## BEGIN INPUT RECORDS

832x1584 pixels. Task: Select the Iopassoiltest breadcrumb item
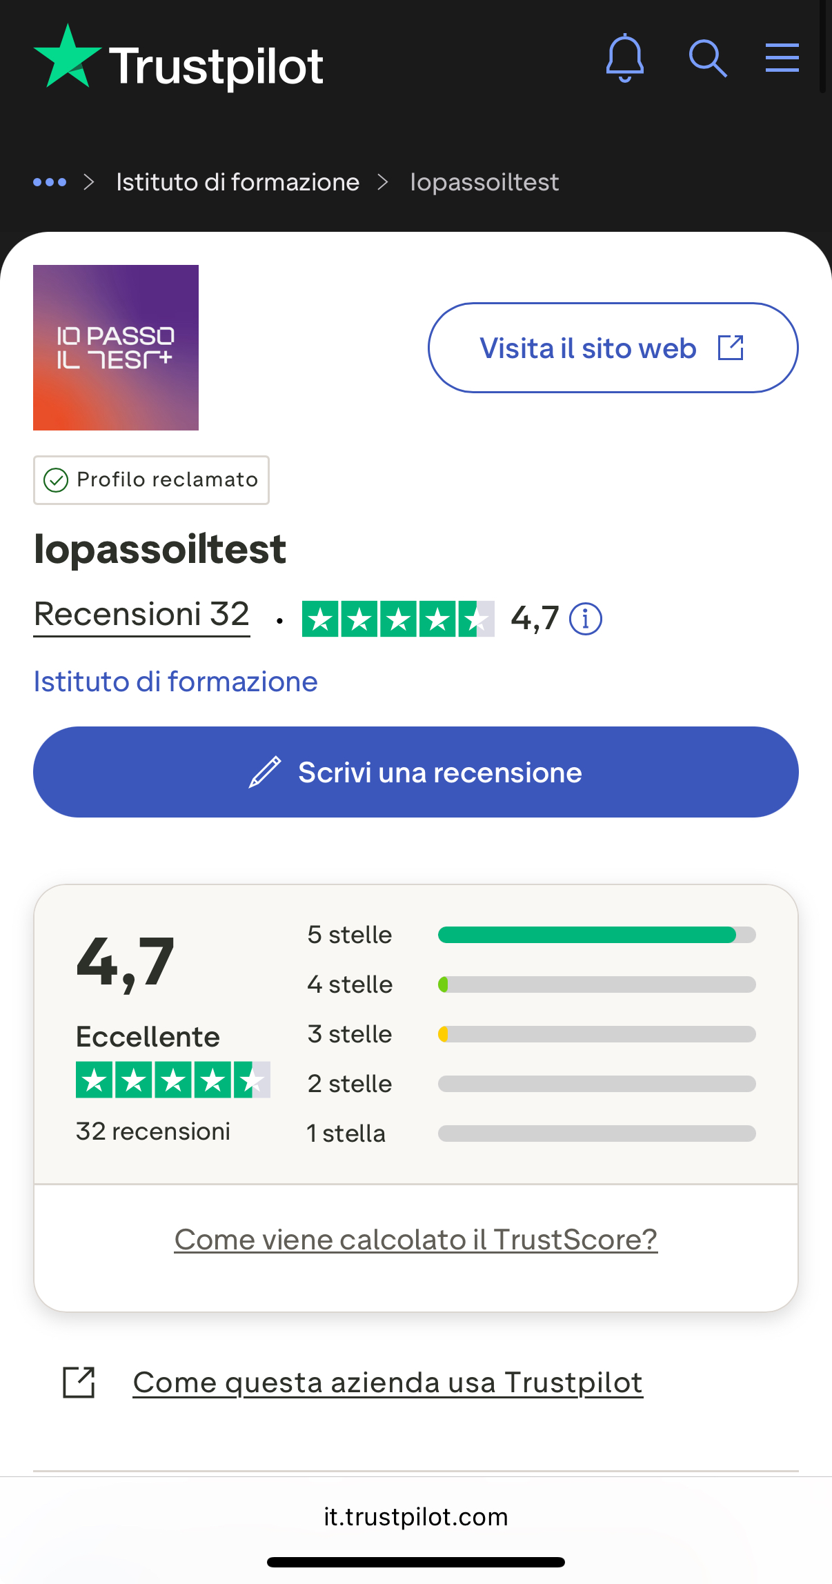point(484,182)
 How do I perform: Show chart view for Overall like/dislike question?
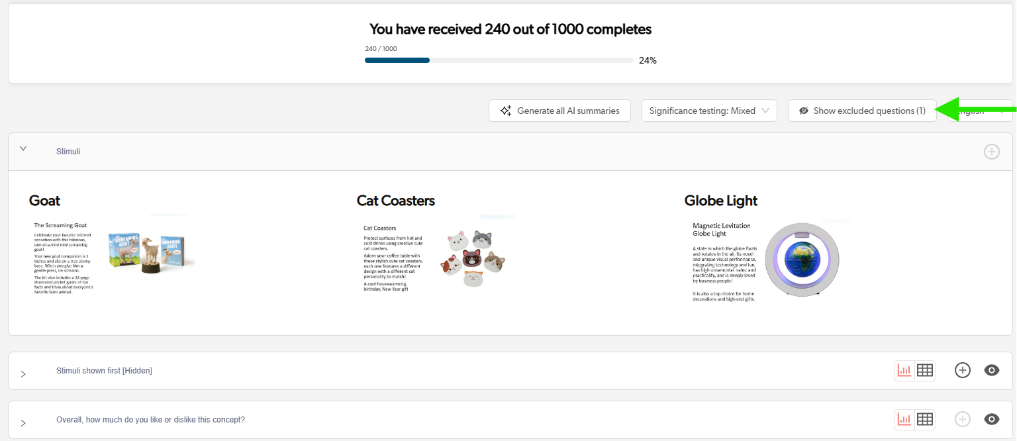(904, 419)
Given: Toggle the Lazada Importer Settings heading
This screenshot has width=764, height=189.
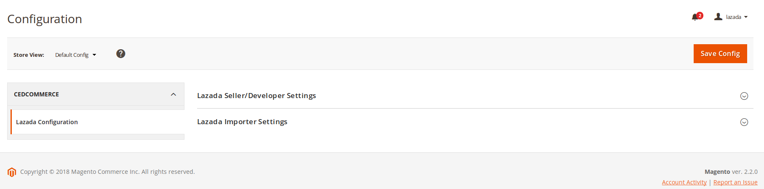Looking at the screenshot, I should tap(242, 122).
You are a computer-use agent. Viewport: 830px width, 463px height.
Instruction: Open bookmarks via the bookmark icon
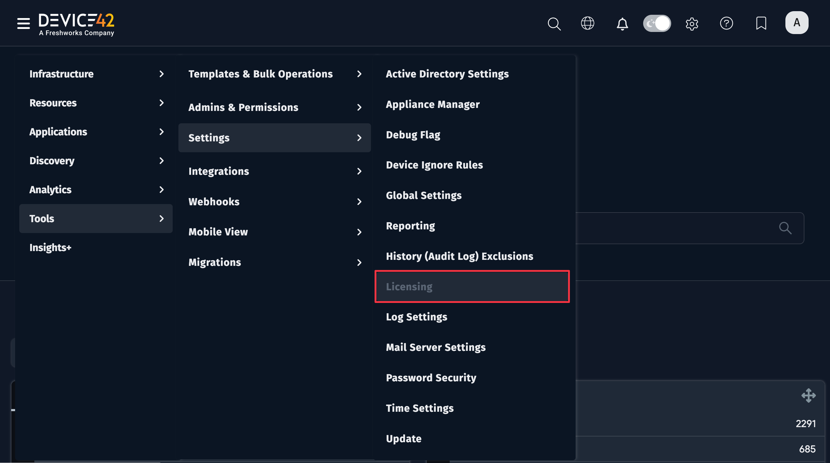tap(761, 23)
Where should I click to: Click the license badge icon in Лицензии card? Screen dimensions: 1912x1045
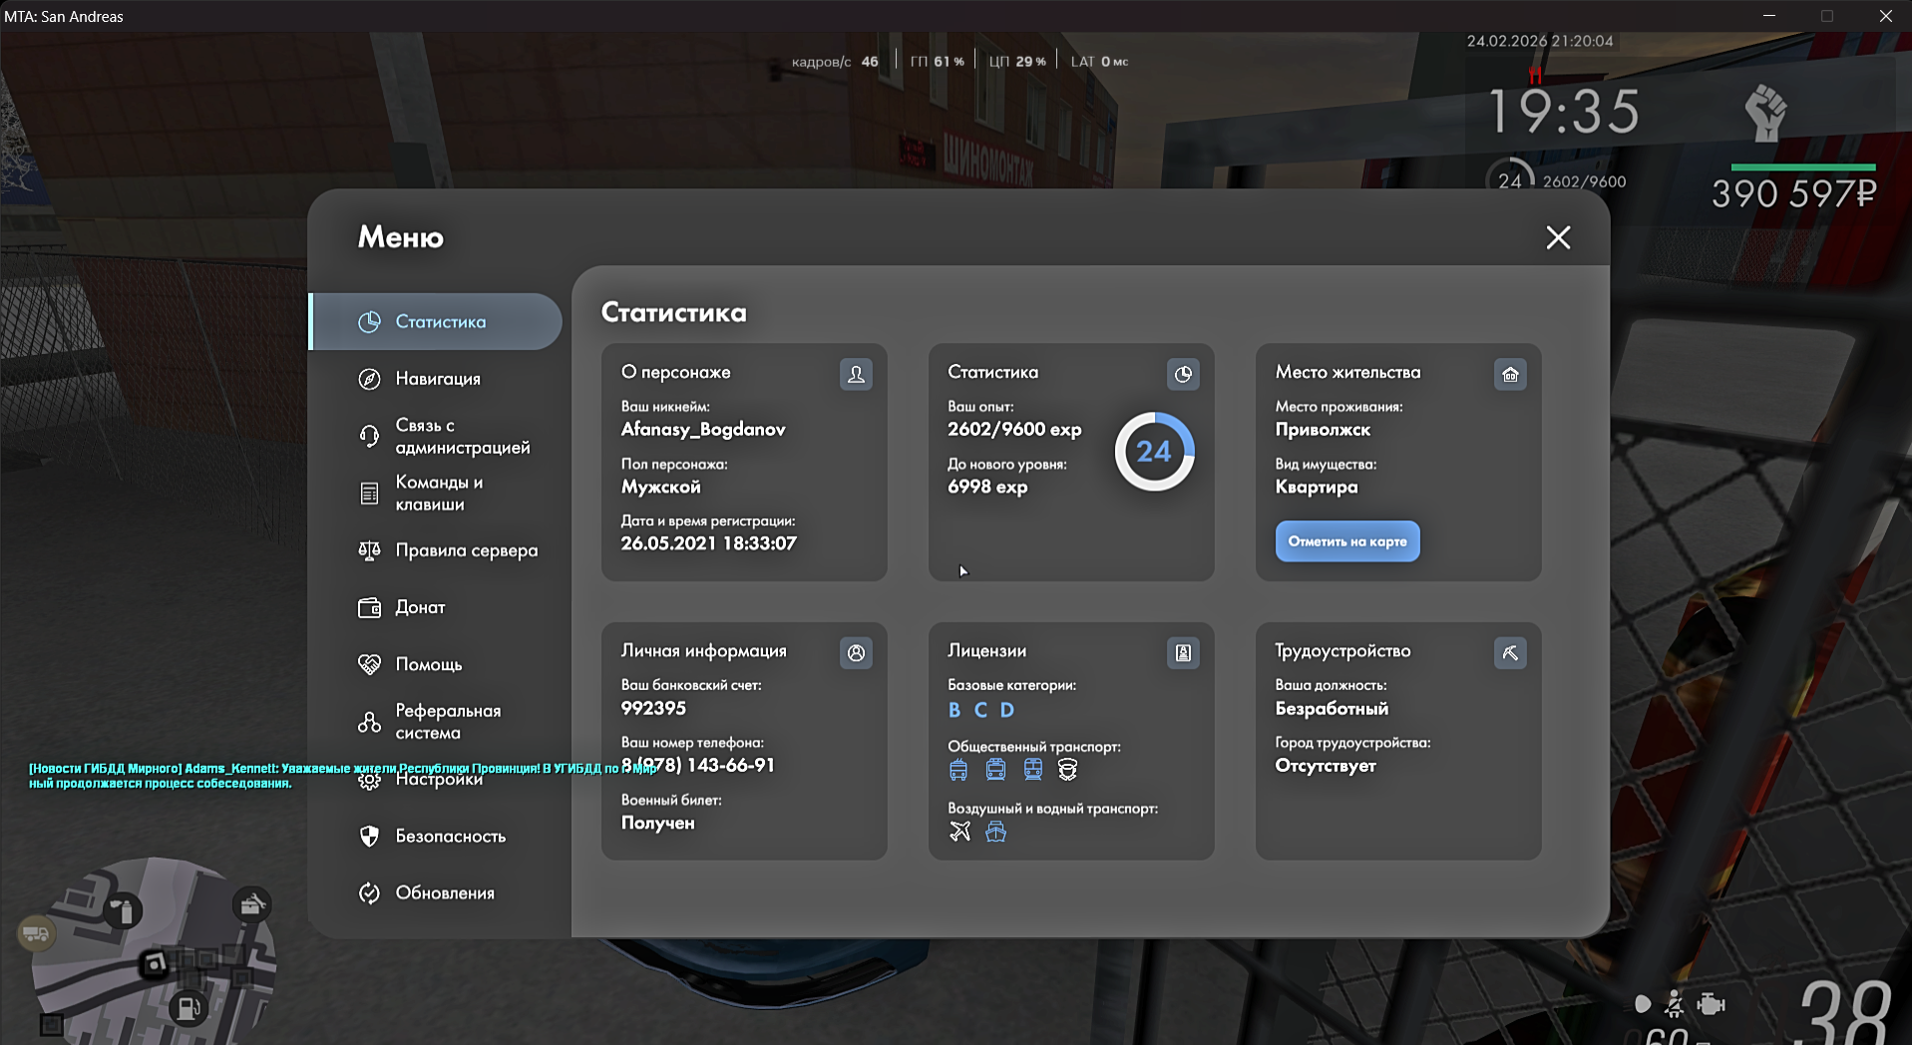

## END INPUT RECORDS

*EXERCISE AIM*
Copy every row above word for word, leaving out the pictures.

*OUTPUT OF THE TASK*
832x1584 pixels. Task: Select the Iopassoiltest breadcrumb item
point(484,182)
 How do I perform: Show chart view for Overall like/dislike question?
(904, 419)
Given: Toggle the Lazada Importer Settings heading
This screenshot has width=764, height=189.
Looking at the screenshot, I should tap(242, 122).
You are a computer-use agent. Viewport: 830px width, 463px height.
Instruction: Open bookmarks via the bookmark icon
tap(761, 23)
Where should I click to: Click the license badge icon in Лицензии card? Screen dimensions: 1912x1045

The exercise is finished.